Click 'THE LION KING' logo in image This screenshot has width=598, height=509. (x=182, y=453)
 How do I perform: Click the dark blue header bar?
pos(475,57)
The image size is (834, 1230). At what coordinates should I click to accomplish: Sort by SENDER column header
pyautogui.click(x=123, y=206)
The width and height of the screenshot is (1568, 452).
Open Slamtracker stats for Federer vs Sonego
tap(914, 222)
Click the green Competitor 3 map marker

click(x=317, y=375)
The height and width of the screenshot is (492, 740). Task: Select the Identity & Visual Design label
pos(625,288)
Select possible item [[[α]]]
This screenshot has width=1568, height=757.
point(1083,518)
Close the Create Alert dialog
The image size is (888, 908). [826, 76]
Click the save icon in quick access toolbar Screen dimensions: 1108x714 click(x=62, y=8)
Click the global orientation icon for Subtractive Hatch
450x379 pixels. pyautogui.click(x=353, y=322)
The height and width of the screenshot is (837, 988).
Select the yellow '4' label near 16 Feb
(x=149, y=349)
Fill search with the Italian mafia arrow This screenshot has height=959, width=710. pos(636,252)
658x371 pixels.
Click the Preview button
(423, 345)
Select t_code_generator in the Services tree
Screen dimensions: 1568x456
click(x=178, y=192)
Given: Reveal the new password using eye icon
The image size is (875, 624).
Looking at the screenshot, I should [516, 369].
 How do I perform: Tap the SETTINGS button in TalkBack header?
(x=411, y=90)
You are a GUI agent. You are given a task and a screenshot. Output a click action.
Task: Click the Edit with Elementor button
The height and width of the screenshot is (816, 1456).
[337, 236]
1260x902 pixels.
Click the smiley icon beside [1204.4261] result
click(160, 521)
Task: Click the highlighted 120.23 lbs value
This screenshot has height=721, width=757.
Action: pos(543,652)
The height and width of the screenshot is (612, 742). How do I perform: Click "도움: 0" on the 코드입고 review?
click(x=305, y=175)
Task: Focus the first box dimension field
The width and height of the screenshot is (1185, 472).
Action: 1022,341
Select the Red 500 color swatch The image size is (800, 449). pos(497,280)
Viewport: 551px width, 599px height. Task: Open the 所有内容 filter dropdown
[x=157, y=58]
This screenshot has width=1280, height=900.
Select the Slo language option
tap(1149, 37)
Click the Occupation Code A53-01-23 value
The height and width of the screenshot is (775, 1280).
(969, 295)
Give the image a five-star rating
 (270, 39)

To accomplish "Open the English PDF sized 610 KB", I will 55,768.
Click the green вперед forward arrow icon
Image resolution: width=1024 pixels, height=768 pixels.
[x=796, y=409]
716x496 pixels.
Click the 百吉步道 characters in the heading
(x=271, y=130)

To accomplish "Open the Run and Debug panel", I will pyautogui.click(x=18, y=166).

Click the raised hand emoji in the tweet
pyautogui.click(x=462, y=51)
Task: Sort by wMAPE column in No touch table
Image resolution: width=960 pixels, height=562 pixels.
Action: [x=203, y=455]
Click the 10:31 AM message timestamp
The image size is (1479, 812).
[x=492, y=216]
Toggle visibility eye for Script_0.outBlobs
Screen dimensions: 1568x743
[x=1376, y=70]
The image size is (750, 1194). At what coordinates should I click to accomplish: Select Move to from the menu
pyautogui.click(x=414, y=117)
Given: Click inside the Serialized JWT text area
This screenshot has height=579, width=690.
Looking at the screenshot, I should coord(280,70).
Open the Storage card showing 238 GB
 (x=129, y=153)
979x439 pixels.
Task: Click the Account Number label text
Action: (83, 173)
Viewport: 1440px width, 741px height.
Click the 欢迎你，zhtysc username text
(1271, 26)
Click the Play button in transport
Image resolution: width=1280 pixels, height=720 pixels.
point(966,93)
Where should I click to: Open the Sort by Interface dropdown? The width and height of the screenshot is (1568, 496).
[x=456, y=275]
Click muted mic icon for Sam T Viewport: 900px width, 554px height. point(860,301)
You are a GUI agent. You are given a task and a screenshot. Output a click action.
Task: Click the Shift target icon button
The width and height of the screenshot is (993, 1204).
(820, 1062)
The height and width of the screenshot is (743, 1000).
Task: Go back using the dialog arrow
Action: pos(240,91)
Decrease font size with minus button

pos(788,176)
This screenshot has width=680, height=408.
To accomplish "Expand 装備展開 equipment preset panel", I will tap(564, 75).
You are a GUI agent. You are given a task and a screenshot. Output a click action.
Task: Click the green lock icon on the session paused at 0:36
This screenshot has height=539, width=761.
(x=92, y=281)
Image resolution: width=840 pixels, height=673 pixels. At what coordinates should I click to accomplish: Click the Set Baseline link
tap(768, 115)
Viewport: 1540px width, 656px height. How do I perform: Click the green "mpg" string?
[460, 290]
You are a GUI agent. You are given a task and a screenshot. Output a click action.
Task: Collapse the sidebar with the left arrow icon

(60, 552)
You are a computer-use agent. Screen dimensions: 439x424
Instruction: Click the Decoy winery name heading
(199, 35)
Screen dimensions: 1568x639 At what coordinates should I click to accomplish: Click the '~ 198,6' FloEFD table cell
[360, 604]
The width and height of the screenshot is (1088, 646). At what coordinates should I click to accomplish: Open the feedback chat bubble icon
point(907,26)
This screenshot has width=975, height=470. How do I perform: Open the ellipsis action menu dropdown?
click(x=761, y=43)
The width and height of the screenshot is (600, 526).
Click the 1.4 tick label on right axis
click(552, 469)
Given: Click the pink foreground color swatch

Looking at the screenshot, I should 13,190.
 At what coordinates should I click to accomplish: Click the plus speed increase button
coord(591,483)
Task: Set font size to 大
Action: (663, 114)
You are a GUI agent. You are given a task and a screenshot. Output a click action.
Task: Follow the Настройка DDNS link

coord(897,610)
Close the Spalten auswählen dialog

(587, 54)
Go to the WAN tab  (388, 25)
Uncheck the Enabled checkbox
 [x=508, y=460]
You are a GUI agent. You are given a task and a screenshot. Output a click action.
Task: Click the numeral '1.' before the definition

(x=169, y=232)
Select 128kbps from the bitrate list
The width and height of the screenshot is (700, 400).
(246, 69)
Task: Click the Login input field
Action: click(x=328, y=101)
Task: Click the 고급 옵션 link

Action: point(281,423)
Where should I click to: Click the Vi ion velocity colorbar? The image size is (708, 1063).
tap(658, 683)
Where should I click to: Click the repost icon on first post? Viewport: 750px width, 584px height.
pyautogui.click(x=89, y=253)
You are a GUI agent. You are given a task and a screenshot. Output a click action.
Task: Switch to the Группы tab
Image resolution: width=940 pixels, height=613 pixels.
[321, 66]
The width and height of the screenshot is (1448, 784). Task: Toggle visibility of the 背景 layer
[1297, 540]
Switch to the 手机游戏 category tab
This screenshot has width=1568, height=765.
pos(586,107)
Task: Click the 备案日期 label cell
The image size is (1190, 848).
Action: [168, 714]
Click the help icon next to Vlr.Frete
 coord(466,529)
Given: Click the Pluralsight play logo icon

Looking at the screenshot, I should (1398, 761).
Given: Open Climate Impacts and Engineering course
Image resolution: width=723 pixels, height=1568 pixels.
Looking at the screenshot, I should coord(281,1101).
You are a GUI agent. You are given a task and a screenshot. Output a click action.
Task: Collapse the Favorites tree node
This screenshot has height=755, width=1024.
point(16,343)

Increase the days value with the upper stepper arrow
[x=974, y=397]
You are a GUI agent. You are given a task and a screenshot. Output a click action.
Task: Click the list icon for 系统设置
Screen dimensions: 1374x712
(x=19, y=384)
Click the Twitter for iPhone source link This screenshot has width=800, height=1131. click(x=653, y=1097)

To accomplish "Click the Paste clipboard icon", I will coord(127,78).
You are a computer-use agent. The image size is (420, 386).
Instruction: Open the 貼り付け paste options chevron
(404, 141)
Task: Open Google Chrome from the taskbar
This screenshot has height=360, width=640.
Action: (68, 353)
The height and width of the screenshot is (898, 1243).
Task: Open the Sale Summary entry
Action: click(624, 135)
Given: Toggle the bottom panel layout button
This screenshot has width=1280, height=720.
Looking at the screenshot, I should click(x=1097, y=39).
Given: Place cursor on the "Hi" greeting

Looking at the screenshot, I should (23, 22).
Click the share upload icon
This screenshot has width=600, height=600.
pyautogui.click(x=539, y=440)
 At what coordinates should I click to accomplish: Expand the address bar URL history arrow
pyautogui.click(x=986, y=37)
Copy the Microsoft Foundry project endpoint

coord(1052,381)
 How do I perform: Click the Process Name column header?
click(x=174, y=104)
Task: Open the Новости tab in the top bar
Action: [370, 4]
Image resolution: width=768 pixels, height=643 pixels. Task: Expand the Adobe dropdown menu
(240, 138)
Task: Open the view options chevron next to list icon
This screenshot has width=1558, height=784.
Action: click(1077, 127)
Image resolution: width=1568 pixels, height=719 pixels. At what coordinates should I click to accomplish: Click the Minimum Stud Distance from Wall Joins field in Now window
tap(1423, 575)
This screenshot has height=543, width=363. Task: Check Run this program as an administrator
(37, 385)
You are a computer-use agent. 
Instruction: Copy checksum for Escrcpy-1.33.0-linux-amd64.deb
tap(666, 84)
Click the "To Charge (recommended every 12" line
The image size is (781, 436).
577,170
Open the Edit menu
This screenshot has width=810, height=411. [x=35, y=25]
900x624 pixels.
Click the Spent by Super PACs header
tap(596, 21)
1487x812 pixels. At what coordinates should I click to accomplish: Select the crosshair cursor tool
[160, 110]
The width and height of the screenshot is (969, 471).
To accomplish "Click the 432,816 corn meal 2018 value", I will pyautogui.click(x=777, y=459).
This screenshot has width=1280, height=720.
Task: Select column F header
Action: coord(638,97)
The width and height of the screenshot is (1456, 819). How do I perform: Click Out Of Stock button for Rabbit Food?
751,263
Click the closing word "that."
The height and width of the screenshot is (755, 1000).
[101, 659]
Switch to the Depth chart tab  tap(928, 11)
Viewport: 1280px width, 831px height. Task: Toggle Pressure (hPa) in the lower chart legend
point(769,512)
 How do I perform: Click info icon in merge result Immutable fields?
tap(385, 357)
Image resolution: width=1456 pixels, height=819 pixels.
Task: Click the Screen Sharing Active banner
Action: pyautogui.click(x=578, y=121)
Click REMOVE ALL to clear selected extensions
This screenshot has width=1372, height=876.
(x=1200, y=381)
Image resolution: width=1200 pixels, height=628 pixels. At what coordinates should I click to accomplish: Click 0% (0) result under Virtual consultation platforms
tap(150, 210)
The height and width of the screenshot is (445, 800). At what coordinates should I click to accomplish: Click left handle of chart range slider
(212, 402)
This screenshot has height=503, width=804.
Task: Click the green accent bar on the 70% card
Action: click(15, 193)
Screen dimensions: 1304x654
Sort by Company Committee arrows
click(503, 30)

● **Task directions**
Across all the records above, count the lines that contain "list" and reply with only the number.

● **Result**
3